What is the mix for the IIFL Group? How do you see the different businesses contribute to the group today?
There are three core businesses that we have —-wealth, finance and securities– all three of them are doing well. They have a much higher reach out with the economic growth so our wealth business is where we are seeing very strong growth, as you would have seen our last quarter, the momentum in terms of new asset acquisition as well as profitability has been there and now we have over 2 lakh crore of assets under advice and management. We are seeing that as India grows and entrepreneurs are also exiting part of their businesses through either getting direct investor private equity of foreign investor or IPO. A lot of liquidity wealth is getting into their hands and therefore we see tremendous opportunity for this business to grow.
In our lending business, we are focussed on retail, we are expanding our branch network this year, we are planning to set up 700 new branches on top of 2600 that we already have.

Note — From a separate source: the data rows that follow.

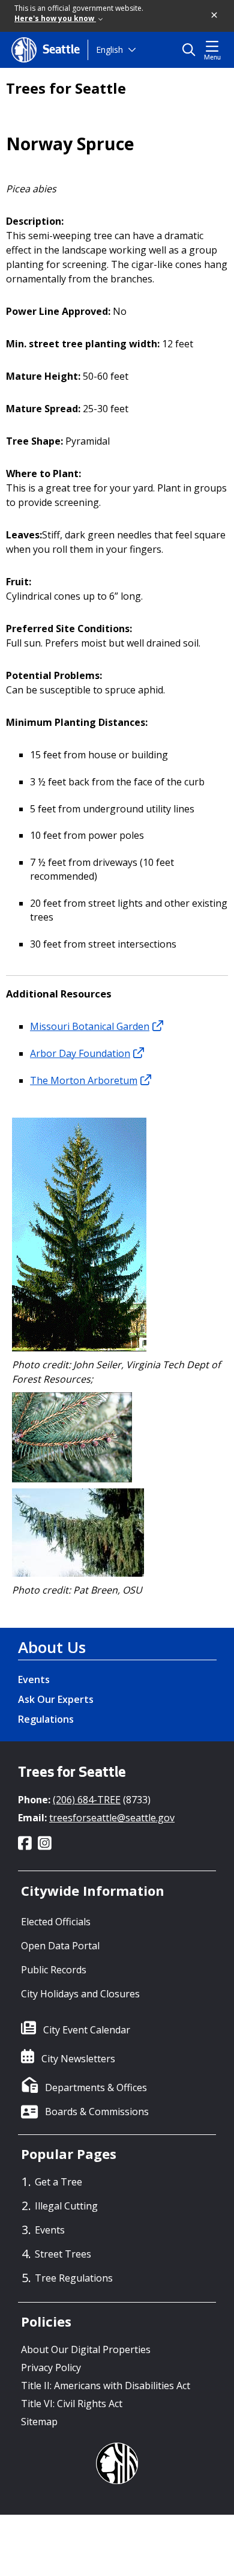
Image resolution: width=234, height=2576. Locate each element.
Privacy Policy (51, 2367)
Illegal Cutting (66, 2205)
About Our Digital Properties (86, 2349)
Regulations (46, 1719)
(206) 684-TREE (87, 1799)
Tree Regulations (74, 2278)
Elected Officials (56, 1921)
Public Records (53, 1969)
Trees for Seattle (66, 88)
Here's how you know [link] (55, 18)
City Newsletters (78, 2058)
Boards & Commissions (97, 2111)
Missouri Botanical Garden (89, 1026)
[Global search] (191, 50)
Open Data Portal (60, 1945)
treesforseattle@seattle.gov (112, 1817)
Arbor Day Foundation (80, 1053)
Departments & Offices (96, 2087)
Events (34, 1679)
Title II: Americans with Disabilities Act (105, 2385)
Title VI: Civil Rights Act (71, 2403)
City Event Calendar (86, 2029)
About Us (52, 1647)
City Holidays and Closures (80, 1993)
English (109, 49)
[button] (215, 15)
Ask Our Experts (56, 1699)
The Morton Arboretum (83, 1080)
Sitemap (39, 2421)
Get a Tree (58, 2181)
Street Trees (63, 2254)
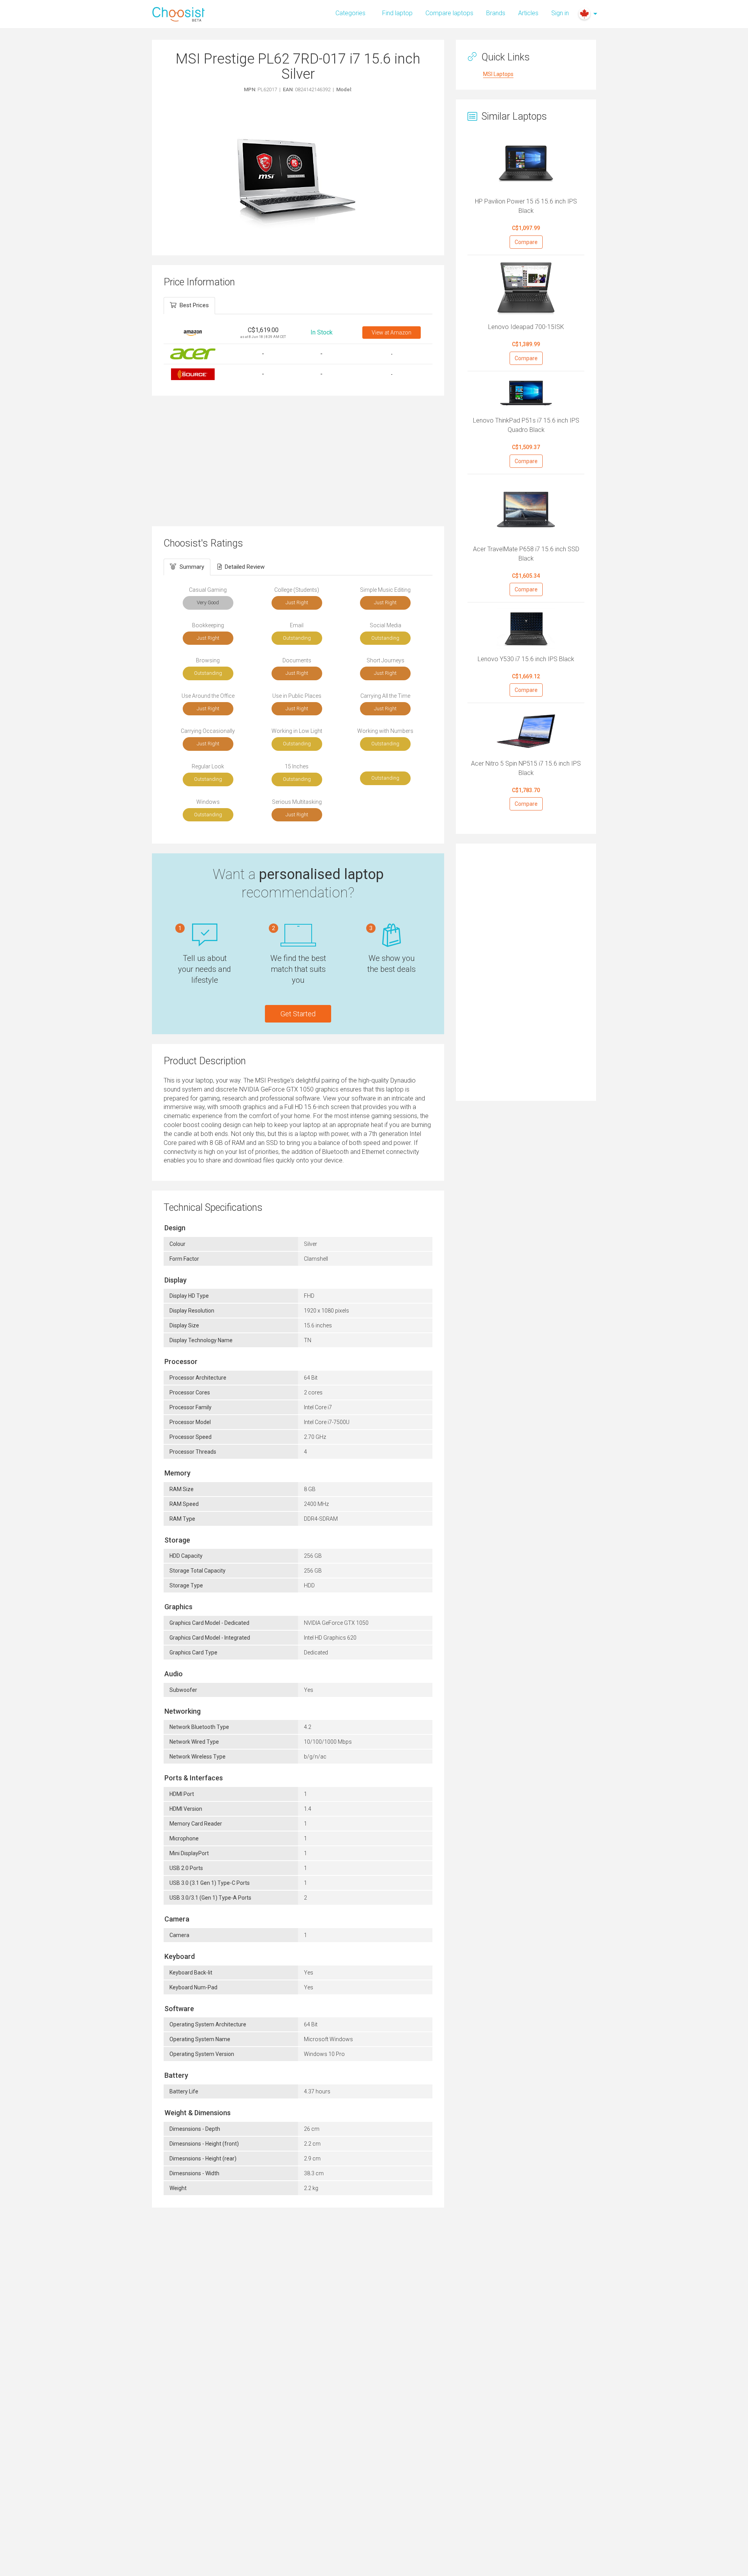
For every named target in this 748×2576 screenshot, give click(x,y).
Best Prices (194, 305)
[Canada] (584, 13)
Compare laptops (449, 13)
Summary (192, 566)
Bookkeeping (208, 625)
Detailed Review (245, 566)
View (391, 332)
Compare (526, 242)
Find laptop (397, 13)
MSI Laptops (498, 74)
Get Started (298, 1014)
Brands (495, 13)
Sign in (560, 13)
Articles (528, 13)
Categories (350, 13)
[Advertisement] (298, 460)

Here our focus is completely on small ticket retail, almost 94-95% of our business is already granular retail business to small customers so we will expand in the same way and again when you do small ticket loan– the digital technology helps you a lot in saving cost and improving your credit underwriting and also servicing the customer better. The third business is our securities business which has retail as well as institutional segment and investment banking too, these are doing pretty well now given very strong undercurrent in the capital market. All businesses at this point in time are growing well and we do not have any plans to diversify, so we will consolidate and we will remain focus on these three businesses.